Element lookup records →
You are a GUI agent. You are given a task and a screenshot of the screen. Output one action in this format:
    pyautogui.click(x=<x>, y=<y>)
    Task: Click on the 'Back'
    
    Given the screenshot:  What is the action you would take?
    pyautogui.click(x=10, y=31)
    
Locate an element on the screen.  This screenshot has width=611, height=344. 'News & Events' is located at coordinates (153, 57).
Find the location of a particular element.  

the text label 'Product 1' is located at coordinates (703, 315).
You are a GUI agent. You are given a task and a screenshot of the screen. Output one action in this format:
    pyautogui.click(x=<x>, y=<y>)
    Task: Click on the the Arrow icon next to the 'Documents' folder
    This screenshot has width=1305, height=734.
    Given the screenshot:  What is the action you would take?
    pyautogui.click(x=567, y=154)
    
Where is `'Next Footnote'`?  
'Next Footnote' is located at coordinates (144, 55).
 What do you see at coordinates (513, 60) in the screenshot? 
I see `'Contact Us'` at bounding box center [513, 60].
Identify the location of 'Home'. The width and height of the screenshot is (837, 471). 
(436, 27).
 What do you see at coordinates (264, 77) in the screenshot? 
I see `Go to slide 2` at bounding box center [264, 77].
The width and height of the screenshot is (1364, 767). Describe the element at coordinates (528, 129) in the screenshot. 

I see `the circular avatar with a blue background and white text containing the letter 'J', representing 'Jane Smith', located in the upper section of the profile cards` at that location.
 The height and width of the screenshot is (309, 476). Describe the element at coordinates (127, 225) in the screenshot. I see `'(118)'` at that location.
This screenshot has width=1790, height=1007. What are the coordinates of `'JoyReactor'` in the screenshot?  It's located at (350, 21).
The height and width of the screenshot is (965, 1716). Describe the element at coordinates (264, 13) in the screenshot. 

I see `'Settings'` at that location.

SHORT TASK → Copy all of the items above character for character, with no changes.

ANSWER TO THE PROBLEM →
You are a GUI agent. You are given a task and a screenshot of the screen. Output one action in this format:
    pyautogui.click(x=<x>, y=<y>)
    Task: Click on the 'Back'
    
    Given the screenshot:  What is the action you would take?
    pyautogui.click(x=10, y=31)
    
Locate an element on the screen.  This screenshot has width=611, height=344. 'News & Events' is located at coordinates (153, 57).
Find the location of a particular element.  

the text label 'Product 1' is located at coordinates (703, 315).
You are a GUI agent. You are given a task and a screenshot of the screen. Output one action in this format:
    pyautogui.click(x=<x>, y=<y>)
    Task: Click on the the Arrow icon next to the 'Documents' folder
    This screenshot has width=1305, height=734.
    Given the screenshot:  What is the action you would take?
    pyautogui.click(x=567, y=154)
    
Where is `'Next Footnote'`?  
'Next Footnote' is located at coordinates (144, 55).
 What do you see at coordinates (513, 60) in the screenshot? 
I see `'Contact Us'` at bounding box center [513, 60].
Identify the location of 'Home'. The width and height of the screenshot is (837, 471). 
(436, 27).
 What do you see at coordinates (264, 77) in the screenshot? 
I see `Go to slide 2` at bounding box center [264, 77].
The width and height of the screenshot is (1364, 767). Describe the element at coordinates (528, 129) in the screenshot. 

I see `the circular avatar with a blue background and white text containing the letter 'J', representing 'Jane Smith', located in the upper section of the profile cards` at that location.
 The height and width of the screenshot is (309, 476). Describe the element at coordinates (127, 225) in the screenshot. I see `'(118)'` at that location.
This screenshot has width=1790, height=1007. What are the coordinates of `'JoyReactor'` in the screenshot?  It's located at (350, 21).
The height and width of the screenshot is (965, 1716). Describe the element at coordinates (264, 13) in the screenshot. 

I see `'Settings'` at that location.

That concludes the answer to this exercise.